_Задание_: Переименуйте «folder» в «directory» в записях от строки с «This screenshot has height=686, width=1246.» до строки с «point(1161,299)» включительно. Приведите только эти строки, больше ничего в них не меняя.

Сохранённые записи из коллекции:
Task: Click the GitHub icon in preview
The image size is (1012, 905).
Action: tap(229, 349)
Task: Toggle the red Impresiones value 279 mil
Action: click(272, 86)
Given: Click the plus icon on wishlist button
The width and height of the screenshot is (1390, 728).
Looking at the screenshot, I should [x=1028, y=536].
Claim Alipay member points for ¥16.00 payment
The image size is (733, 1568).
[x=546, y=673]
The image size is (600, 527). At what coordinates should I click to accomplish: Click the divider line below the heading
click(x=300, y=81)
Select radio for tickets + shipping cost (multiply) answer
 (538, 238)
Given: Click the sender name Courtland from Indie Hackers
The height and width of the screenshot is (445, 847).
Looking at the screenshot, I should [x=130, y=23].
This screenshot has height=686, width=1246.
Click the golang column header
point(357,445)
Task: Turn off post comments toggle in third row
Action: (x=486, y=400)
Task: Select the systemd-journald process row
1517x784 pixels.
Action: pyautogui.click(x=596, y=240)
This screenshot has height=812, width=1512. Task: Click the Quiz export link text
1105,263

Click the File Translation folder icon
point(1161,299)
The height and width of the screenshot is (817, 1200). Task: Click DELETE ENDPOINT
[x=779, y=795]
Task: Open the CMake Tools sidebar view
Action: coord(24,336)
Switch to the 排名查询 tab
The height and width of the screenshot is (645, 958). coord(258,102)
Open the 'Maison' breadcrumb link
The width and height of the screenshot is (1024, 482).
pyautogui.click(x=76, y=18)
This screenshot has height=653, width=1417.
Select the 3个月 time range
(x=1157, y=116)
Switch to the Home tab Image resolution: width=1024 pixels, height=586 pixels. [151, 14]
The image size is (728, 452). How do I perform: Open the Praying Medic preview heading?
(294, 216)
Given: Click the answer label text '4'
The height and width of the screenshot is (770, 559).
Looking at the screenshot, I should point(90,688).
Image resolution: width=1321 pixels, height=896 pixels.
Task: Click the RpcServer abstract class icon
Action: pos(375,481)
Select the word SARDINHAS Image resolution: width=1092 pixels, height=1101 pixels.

_Ответ_:
This screenshot has height=686, width=1246.
Click the golang column header
point(357,445)
Task: Turn off post comments toggle in third row
Action: (x=486, y=400)
Task: Select the systemd-journald process row
1517x784 pixels.
Action: pyautogui.click(x=596, y=240)
This screenshot has height=812, width=1512. Task: Click the Quiz export link text
1105,263

Click the File Translation directory icon
point(1161,299)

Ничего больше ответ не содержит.